I’ve done lots of DIY self-promotion and marketing; however a lot of my most high profile and rewarding work has been through word-of-mouth. I can trace a large proportion of my film and theatre work back to people I met through Sheffield University’s Students Union, which is quite extraordinary when you think about it.

Having a good support network when inevitably the stress and frustrations take their toll is invaluable. My agent and publisher are both incredibly supportive, helpful, proactive people; I can count several of my composer colleagues as friends without whose combined knowledge and generosity I may have made some awkward errors in my career (more than I already have made!).
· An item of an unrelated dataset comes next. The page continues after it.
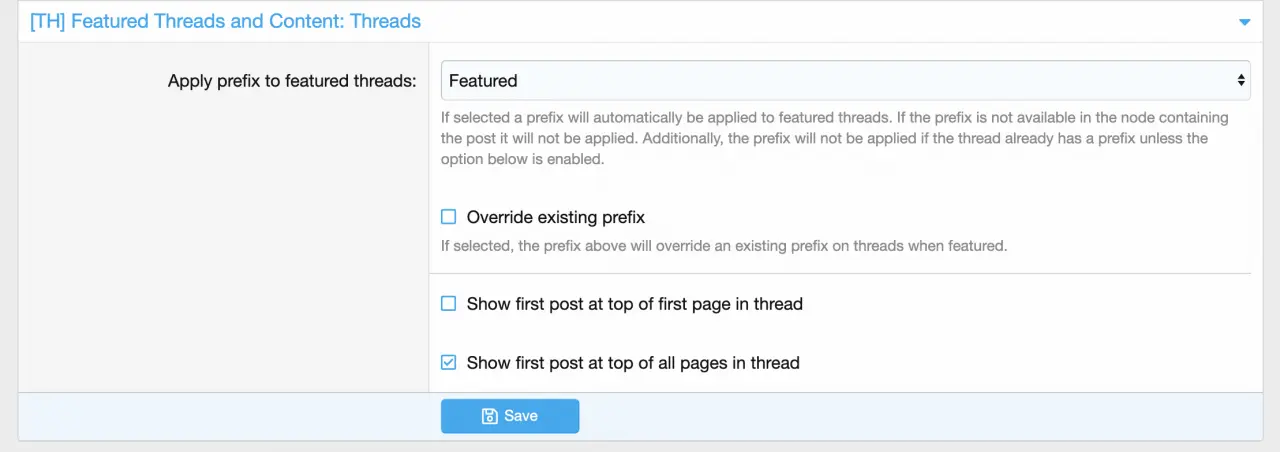Image resolution: width=1280 pixels, height=452 pixels.
Task: Collapse the Featured Threads and Content section arrow
Action: click(x=1244, y=22)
My husband, John, is my rock – he’s a writer too and understands personally the stresses of the media industry.

How do you feel about mentoring? Have you mentored anyone or are you someone’s mentee? 

I’ve never officially mentored anyone, but over the years there have been lots of newer composers who’ve been in touch for help or guidance or just support. It’s nice to give back a bit, to say, ‘here’s what I did, what I didn’t do, what might have helped or hindered me, what you might consider doing in your own career.’ It’s really hard though when they ask, ‘how do you find work?’ I’m still not 100% sure myself!

If you could change one thing to accelerate the pace of change for Gender Parity, what would it be?

This is an enormous topic and there are so many things that need to change for us to get anywhere, it’s impossible to choose any one thing, so I’ll limit it only to work issues (rather than society- and culture-wide): for these things to become a standard part of work culture and law: flexible working hours, job-sharing, equal paternity leave, the eradication of presenteeism, subsidised (or better yet, free) child care for very young children and always the option to tele-commute. There’s loads more I’m sure I’ve forgotten, but these are a good start.

If you could give one piece of advice to your younger self what would it be? 

There’s a lot I’ve learned along the way that I wish I’d known earlier… but I’ve seen Back to the Future and changing anything could seriously impact my career, and I’m really happy with how it’s all turned out so far!

For example: I’ve learned to say no; to negotiate a salary; to negotiate a contract and about intellectual property law as it relates to music and the rights I have with regards what I can do with the music I write; that direction by committee is a lost battle before it starts; when to stick to my guns and when to compromise; to call out inappropriate behaviour; to be careful who I trust but to give everyone the benefit of the doubt; and that everyone’s just making it up as they go along, not just me.

I suppose one thing I could say would be – just keep going; it’s the journey, not the destination and remember to take time to smell the roses.